In this research, RL-based intelligent nonlinear controller for an experimental glide UAV was proposed utilizing the MRL algorithm. Implemented control algorithm showed promising results in achieving the primary objective of maximizing the range while keeping the platform stable within its design constraints throughout the flight regime. MRL approach gave the optimal range of around \(\varvec{120 \ kms}\), while handling the nonlinearity of vehicle (controlling the roll, pitch, and yaw rates in a trade-off) through effective control deflections, which were being monitored by the changing reward function. Devised RL algorithm is proved to be computationally acceptable, wherein the agent was successfully trained for large state and action space.
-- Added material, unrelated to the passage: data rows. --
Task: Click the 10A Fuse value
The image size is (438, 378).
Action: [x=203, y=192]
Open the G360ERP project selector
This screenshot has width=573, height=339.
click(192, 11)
The performance of the controller was evaluated in a 6-DoF simulation developed with the help of MATLAB and FlightGear software. RL-based controller outperformed the classical controller as being effective in the entire flight regime of the vehicle, thus disregarding the conventional approaches of calculating various equilibrium’s during the trajectory and then trying to keep the vehicle stable within the ambit of these equilibria utilizing linear/nonlinear methods. The investigations made in this research provide a mathematical-based analysis for designing a preliminary guidance and control system for the aerial vehicles using intelligent controls. This research must open avenues for researchers for designing intelligent control systems for aircraft, UAVs, and the autonomous control of missile trajectories for both powered and un-powered configurations.